● EXCERPT TO READ:
[START]

TypeDBDatabasesKnowledge Graph

Most databases store flat records. Tables (or collections), rows, queries that match conditions. This works for most applications. It breaks down when the relationships between things matter as much as the things themselves.

Consider a software company. People belong to teams. People are assigned to projects with specific roles. Teams own projects. Some relationships are explicit (Alice is on Engineering), others are implicit (Alice has indirect exposure to a project because her teammate is assigned to it). In a relational database, you'd model this with junction tables and multi-way JOINs. The queries get complex fast, and there's no built-in way to derive facts that were never explicitly inserted.

TypeDB takes a different approach. It's built on type theory: entity types, relation types, and attribute types in an expressive schema, with the database enforcing logical constraints at every level. Its query language, TypeQL, supports pattern matching across arbitrarily deep relationships. The defining feature is inference: define rules, and TypeDB materializes new facts from existing data at query time. You never inserted that Alice has indirect exposure to Project X, but TypeDB can figure it out.

Let's build a knowledge graph for a software company in one TypeScript file, from schema definition to inference rules that derive facts you never inserted. Run locally or provision a managed instance on Layerbase Cloud.

[END]

● RECORD SET:
[START]

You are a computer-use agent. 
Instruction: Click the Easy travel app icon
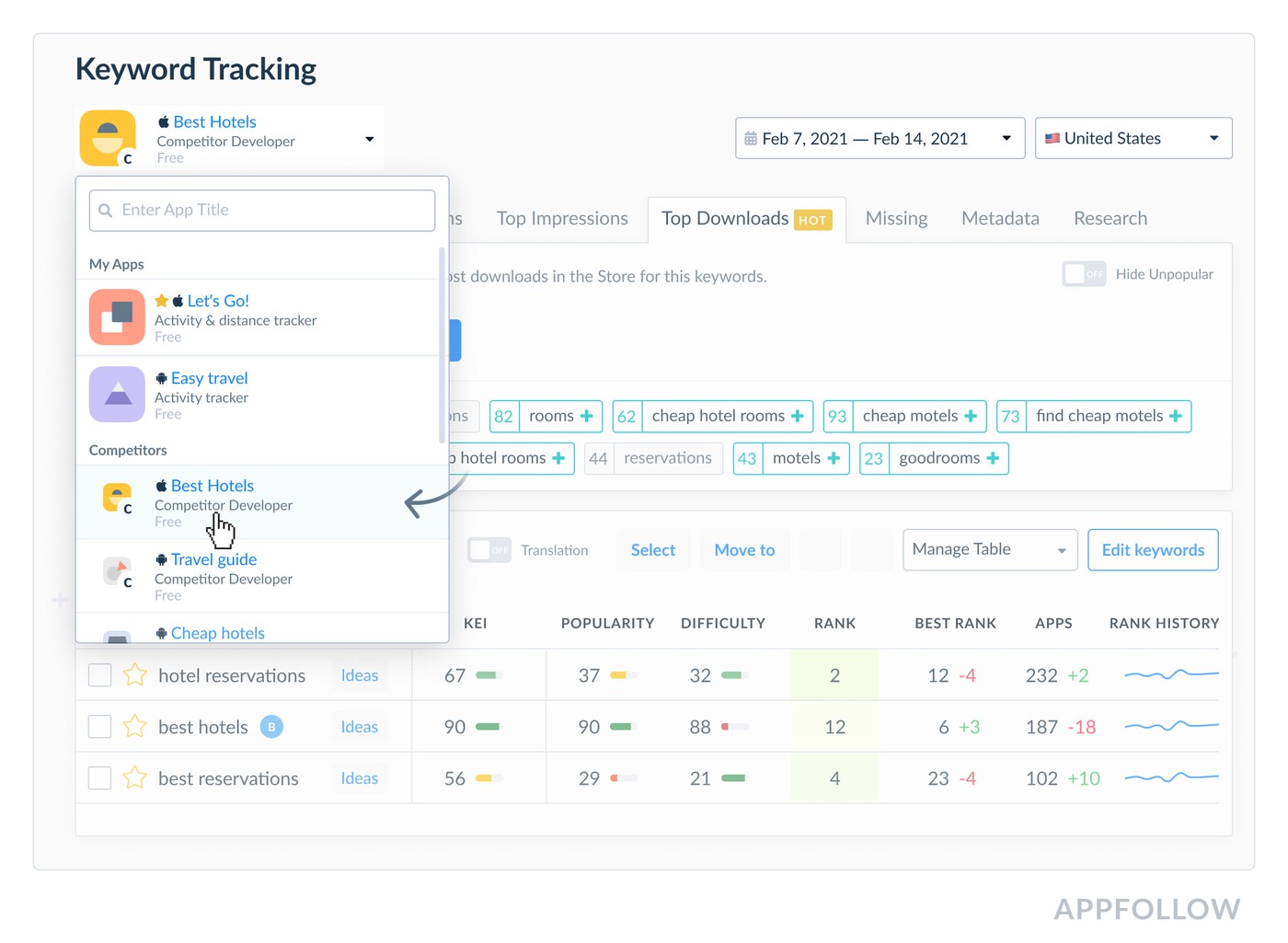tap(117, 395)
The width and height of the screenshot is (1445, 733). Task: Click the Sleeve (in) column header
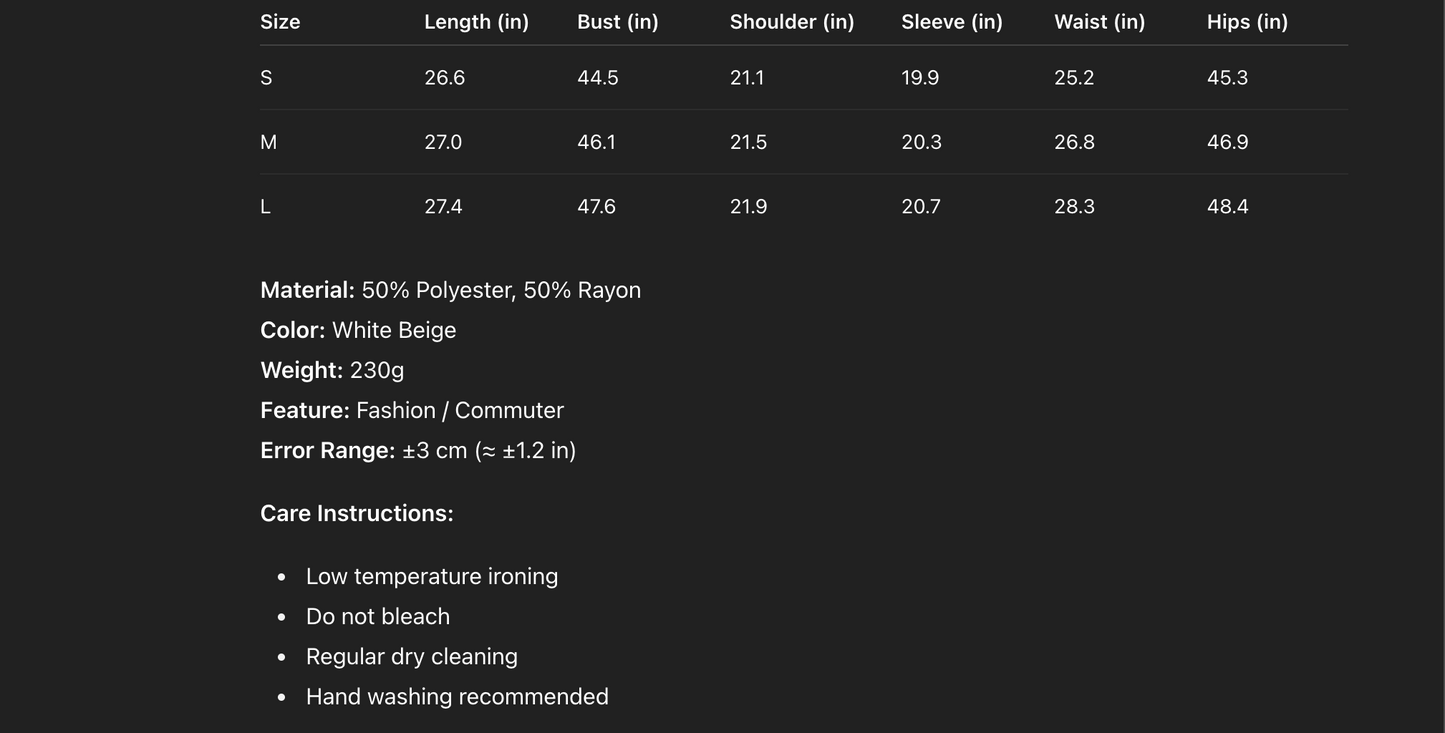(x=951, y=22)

[END]
[START]

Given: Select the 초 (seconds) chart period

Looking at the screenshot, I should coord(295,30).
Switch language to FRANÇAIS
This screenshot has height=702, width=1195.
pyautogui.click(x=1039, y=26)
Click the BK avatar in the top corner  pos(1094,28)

[END]

● GOAL OF THE EXERCISE: Please reproduce the passage from the TypeDB text, starting at "TypeDBDatabasesKnowledge Graph" and ending at "the things themselves.".

● WRITTEN ANSWER:
TypeDBDatabasesKnowledge Graph

Most databases store flat records. Tables (or collections), rows, queries that match conditions. This works for most applications. It breaks down when the relationships between things matter as much as the things themselves.